After the Second World War, there was exponential growth in the use of plastic in manufacturing. This resinous, malleable and yet incredibly durable material can be moulded into a huge range of shapes and forms, making many of the products we now use on a daily basis. The technique most widely used to shape plastic is plastic injection moulding.
How it works
Although the injection moulding process can be used with a wide range of materials, including metals, glasses, elastomers and even confectionary, it’s used most with thermoplastic. What makes thermoplastic such a popular material is the ease with which it melts and then flows into every crack and crevice of a mould.
The injection moulding process involves feeding the material into a heated barrel, where it’s melted and mixed, and then forced by a screw-type plunger into a mould cavity. Once in the mould, the material slowly cools and hardens.

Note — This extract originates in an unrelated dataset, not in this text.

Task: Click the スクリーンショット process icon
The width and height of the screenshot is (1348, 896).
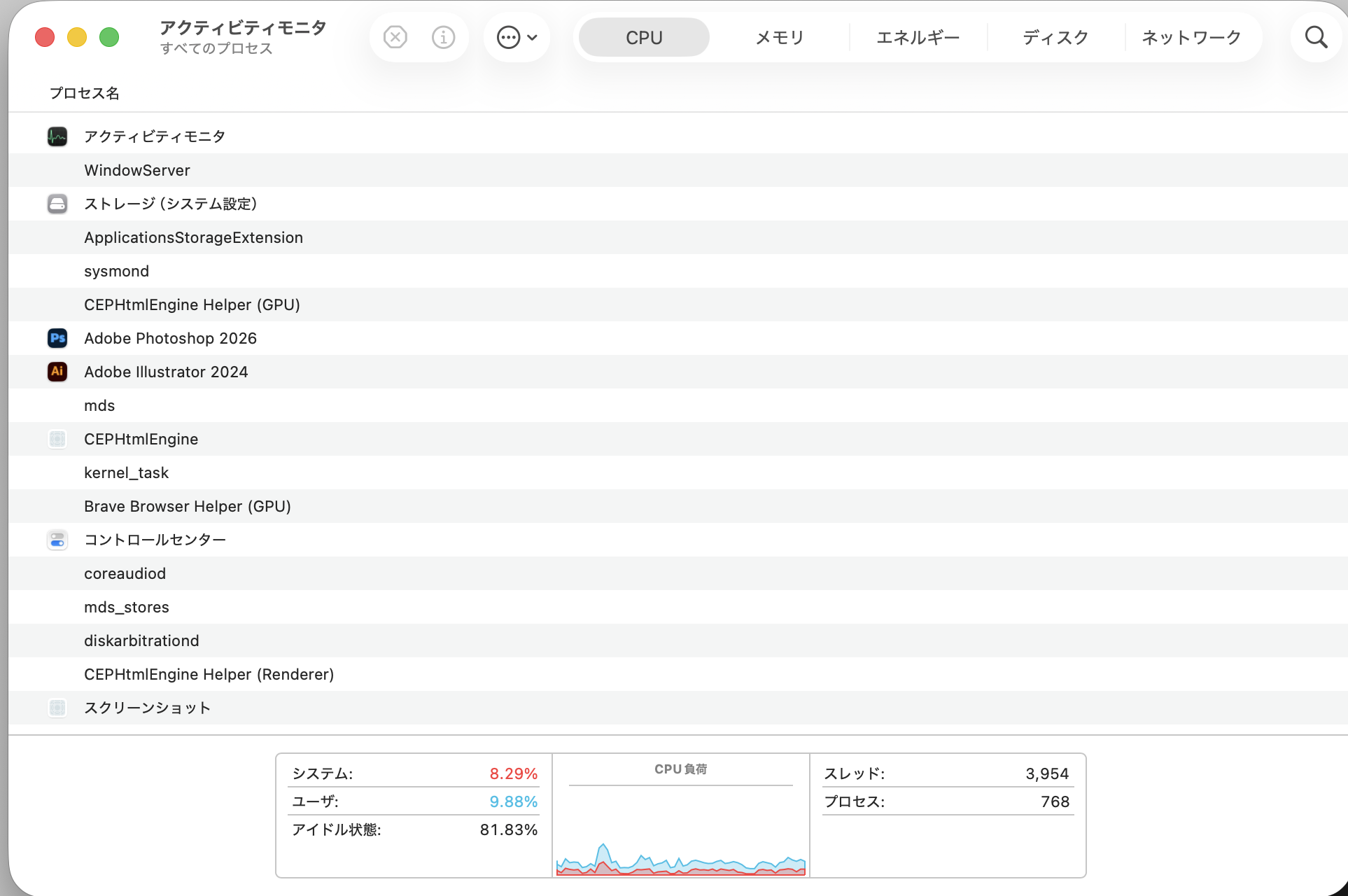Action: click(x=57, y=708)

The plastic is usually fed into the heated barrel in the form of small plastic pellets, which melt easily because they’re small. The melted plastic collects at the end of a plunger and is known as a “shot”. There has to be exactly the right volume of shot to fill a mould properly, avoiding any waste but also compensating for shrinkage on cooling. The plunger then forces the shot into the mould, which is also sometimes called a die and is usually made of steel or aluminium.
Industries and applications
Plastic injection moulding is the most widely used modern method of manufacturing parts. This is thanks to its ability to produce the same object at high volumes with little risk of failure, no waste, low labour cost and little to no need for finishing touches. It’s estimated that as many as 70 to 80% of all objects that we use on a daily basis are made by injection moulding.
Plastic injection moulding is used in a huge range of industries, creating everything from bottle caps, musical instruments, hair combs and computer parts to automobile dashboards, furniture, mechanical gears, kitchen equipment and toys.
The plastic moulding industry is by no means a stagnant one. As the dimensions for parts get smaller and more complex, injection moulding machines and processes for creating accurate moulds have to keep up. The world of plastic itself is also one that is evolving. Traditionally plastic has been a comparatively cheap, brittle material, but plastic manufactured now can be as hard as steel and more durable than almost any other substance – while still being relatively inexpensive and easy to mould.